What this task involves: Go through the records below and show every line with the string "agent".
Dataset content section start
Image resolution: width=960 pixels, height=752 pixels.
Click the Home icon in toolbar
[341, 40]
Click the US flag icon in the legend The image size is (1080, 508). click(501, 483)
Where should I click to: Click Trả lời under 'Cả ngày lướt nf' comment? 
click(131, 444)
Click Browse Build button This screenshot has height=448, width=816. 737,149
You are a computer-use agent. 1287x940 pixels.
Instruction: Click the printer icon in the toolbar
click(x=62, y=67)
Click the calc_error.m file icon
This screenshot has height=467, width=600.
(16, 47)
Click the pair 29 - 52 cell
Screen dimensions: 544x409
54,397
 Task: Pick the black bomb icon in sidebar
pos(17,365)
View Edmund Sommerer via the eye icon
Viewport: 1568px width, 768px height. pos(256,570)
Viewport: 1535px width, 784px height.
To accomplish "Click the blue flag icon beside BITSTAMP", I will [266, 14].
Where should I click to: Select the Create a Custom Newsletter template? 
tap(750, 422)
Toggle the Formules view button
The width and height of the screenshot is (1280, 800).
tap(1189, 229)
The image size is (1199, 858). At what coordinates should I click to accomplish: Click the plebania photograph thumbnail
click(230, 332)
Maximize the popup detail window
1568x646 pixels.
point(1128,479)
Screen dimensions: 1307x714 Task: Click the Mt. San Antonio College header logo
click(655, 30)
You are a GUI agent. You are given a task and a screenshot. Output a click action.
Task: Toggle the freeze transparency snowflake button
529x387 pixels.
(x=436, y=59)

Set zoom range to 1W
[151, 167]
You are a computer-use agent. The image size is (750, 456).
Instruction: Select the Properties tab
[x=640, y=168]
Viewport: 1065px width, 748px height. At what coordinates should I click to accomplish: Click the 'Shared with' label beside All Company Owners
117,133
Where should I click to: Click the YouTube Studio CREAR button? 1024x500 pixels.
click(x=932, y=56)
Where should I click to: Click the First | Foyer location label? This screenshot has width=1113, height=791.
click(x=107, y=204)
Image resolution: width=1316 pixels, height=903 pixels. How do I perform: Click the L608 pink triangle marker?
Dataset content section end
Result of this task:
You are a computer-use agent. 1287x940 pixels.
You are a GUI agent. You are given a task and a screenshot. Output a click action.
You are a computer-use agent. The image size is (750, 456).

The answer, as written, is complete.